The down-regulation of XBP1, an unfolded protein response effector, promotes acute kidney injury to chronic kidney disease transition

• Published in: Journal of biomedical science Vol. 29; no. 1; pp. 1 - 46
• Main Authors: Chen, Jia-Huang, Wu, Chia-Hsien, Jheng, Jia-Rong, Chao, Chia-Ter, Huang, Jenq-Wen, Hung, Kuan-Yu, Liu, Shing-Hwa, Chiang, Chih-Kang
• Format: Journal Article
• Language: English
• Published: Basel BioMed Central Ltd 28.06.2022; BioMed Central; BMC
• Subjects: Acute kidney injury; Adenine; Analysis; Animal models; Antibodies; Apoptosis; Autocrine signalling; Body temperature; Cell cycle; Cell proliferation; Chronic kidney disease; Chronic kidney failure; Down-regulation; Enzymes; Epithelial cells; Epithelium; Fibrosis; Growth factors; Injuries; Ischemia; Kidney diseases; Kidneys; Laboratory animals; Paracrine signalling; Pathogenesis; Protein folding; Protein synthesis; Proteins; Proteomics; Reperfusion; Scientific equipment and supplies industry; Transcription factors; Transforming growth factor-b1; Transforming growth factors; Tumor necrosis factor receptors; Unfolded protein response; XBP1; United States; Taiwan; United States > US
• ISSN: 1423-0127; 1021-7770; 1423-0127
• DOI: 10.1186/s12929-022-00828-9

Abstract Background The activation of the unfolded protein response (UPR) is closely linked to the pathogenesis of renal injuries.

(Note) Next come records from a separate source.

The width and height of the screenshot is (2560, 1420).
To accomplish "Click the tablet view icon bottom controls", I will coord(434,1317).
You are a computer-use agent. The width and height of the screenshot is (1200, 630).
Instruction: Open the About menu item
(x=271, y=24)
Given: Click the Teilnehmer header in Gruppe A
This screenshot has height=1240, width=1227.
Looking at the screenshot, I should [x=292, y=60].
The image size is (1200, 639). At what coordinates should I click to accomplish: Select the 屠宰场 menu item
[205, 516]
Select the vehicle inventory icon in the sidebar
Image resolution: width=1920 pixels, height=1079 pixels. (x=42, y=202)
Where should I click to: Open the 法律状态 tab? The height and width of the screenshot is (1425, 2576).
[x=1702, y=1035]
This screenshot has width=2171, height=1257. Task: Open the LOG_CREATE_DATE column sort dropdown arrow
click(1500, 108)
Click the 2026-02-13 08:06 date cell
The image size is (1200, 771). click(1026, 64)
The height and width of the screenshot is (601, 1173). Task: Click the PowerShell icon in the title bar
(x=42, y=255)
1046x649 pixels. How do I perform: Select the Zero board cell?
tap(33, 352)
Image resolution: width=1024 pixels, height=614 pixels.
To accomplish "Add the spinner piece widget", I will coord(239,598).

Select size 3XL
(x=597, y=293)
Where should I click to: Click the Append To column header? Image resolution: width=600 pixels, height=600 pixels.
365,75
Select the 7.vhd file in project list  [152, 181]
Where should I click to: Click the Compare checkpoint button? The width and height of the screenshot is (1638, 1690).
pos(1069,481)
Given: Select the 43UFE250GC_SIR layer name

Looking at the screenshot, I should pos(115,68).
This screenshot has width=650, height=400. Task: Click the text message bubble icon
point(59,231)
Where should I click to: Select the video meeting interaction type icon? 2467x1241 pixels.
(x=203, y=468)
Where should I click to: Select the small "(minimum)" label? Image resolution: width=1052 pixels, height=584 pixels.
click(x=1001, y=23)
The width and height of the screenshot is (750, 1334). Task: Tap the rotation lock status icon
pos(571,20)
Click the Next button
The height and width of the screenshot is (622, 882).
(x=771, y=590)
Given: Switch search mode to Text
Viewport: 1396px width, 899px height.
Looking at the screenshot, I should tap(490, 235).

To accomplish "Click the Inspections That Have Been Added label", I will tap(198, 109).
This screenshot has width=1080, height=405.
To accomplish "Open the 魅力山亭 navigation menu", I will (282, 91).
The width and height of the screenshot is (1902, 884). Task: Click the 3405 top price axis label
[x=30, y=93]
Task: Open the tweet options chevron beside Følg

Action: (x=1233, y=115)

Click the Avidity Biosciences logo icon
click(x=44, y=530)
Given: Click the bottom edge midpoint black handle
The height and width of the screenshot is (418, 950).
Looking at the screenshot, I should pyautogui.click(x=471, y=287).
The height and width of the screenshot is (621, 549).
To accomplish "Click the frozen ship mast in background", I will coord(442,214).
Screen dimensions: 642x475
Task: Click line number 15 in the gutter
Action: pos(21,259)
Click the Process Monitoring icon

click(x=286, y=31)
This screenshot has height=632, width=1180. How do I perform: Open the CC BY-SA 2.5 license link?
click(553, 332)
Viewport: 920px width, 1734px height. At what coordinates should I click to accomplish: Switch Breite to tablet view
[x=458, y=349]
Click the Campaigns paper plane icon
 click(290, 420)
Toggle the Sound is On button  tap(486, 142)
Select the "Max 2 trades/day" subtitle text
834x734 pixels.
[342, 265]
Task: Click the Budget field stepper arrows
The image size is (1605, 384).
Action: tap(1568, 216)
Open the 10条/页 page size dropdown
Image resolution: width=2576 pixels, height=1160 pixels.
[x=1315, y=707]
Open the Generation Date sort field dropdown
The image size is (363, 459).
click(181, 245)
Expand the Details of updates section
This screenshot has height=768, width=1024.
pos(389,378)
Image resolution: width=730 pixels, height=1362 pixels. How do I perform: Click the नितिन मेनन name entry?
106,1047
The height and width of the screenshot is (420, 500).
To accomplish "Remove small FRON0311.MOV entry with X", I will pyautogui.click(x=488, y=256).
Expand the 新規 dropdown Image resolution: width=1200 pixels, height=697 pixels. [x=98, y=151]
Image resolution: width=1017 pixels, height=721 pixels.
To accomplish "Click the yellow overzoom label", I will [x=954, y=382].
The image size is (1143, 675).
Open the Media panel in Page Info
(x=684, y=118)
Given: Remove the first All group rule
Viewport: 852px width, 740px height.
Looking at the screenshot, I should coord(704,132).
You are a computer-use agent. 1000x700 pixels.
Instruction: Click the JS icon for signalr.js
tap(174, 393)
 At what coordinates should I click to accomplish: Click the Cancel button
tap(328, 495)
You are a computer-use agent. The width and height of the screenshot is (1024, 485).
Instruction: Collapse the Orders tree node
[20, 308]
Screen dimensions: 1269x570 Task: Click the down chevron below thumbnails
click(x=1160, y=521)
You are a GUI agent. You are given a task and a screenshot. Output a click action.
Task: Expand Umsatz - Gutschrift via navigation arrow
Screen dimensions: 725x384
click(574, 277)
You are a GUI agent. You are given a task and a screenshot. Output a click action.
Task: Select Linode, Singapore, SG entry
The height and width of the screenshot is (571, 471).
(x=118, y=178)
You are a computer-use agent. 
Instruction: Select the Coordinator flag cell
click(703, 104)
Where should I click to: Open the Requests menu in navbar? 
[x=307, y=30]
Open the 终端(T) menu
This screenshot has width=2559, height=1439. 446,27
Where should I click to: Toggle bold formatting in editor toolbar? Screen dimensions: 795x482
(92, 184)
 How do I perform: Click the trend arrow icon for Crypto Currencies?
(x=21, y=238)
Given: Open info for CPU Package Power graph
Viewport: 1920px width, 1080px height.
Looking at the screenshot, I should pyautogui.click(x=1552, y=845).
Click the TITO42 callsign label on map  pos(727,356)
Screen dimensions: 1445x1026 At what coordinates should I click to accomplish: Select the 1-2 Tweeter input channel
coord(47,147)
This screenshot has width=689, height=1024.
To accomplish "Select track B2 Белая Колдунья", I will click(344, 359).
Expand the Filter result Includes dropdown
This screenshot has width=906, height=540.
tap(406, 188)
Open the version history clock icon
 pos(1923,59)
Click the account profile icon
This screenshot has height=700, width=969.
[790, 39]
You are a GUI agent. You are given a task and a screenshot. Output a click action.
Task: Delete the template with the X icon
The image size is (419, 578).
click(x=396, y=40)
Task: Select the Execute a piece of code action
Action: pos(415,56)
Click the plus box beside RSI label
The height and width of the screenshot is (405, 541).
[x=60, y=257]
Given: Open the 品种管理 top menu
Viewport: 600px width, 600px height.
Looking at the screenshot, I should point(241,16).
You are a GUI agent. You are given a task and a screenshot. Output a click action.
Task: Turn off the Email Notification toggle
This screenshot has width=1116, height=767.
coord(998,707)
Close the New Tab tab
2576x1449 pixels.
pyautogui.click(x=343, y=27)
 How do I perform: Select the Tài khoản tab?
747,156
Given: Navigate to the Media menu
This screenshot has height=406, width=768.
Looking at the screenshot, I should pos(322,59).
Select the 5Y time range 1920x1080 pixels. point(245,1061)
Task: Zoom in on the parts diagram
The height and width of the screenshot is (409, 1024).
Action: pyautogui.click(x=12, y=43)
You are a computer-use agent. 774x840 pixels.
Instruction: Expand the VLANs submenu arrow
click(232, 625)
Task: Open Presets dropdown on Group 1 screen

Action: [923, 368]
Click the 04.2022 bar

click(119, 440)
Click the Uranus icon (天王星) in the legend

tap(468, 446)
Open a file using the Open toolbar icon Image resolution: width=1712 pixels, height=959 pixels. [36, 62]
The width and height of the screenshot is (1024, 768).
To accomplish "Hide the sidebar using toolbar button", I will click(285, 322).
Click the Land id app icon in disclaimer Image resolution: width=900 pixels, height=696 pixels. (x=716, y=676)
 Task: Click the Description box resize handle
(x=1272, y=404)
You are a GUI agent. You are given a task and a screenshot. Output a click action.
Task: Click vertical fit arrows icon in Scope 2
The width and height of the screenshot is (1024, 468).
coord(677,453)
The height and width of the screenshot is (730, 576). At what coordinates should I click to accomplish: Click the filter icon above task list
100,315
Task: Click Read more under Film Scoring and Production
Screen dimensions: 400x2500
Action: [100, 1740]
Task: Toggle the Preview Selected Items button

However, the role of XBP1, a crucial regulator of adaptive UPR, remains unclear during the transition from acute kidney injury (AKI) to chronic kidney disease (CKD). Methods We characterized XBP1 expressions in different mouse models of kidney injuries, including unilateral ischemia–reperfusion injury (UIRI), unilateral ureteral obstruction, and adenine-induced CKD, followed by generating proximal tubular XBP1 conditional knockout (XBP1 cKO ) mice for examining the influences of XBP1. Human proximal tubular epithelial cells (HK-2) were silenced of XBP1 to conduct proteomic analysis and investigate the underlying mechanism. Results We showed a tripartite activation of UPR in injured kidneys. XBP1 expressions were attenuated after AKI and inversely correlated with the severity of post-AKI renal fibrosis. XBP1 cKO mice exhibited more severe renal fibrosis in the UIRI model than wide-type littermates. Silencing XBP1 induced HK-2 cell cycle arrest in G2M phase, inhibited cell proliferation, and promoted TGF-β1 secretion. Proteomic analysis identified TNF receptor associated protein 1 (Trap1) as the potential downstream target transcriptionally regulated by XBP1s. Trap1 overexpression can alleviate silencing XBP1 induced profibrotic factor expressions and cell cycle arrest. Conclusion The loss of XBP1 in kidney injury was profibrotic, and the process was mediated by autocrine and paracrine regulations in combination. The present study identified the XBP1-Trap1 axis as an instrumental mechanism responsible for post-AKI fibrosis, which is a novel regulatory pathway.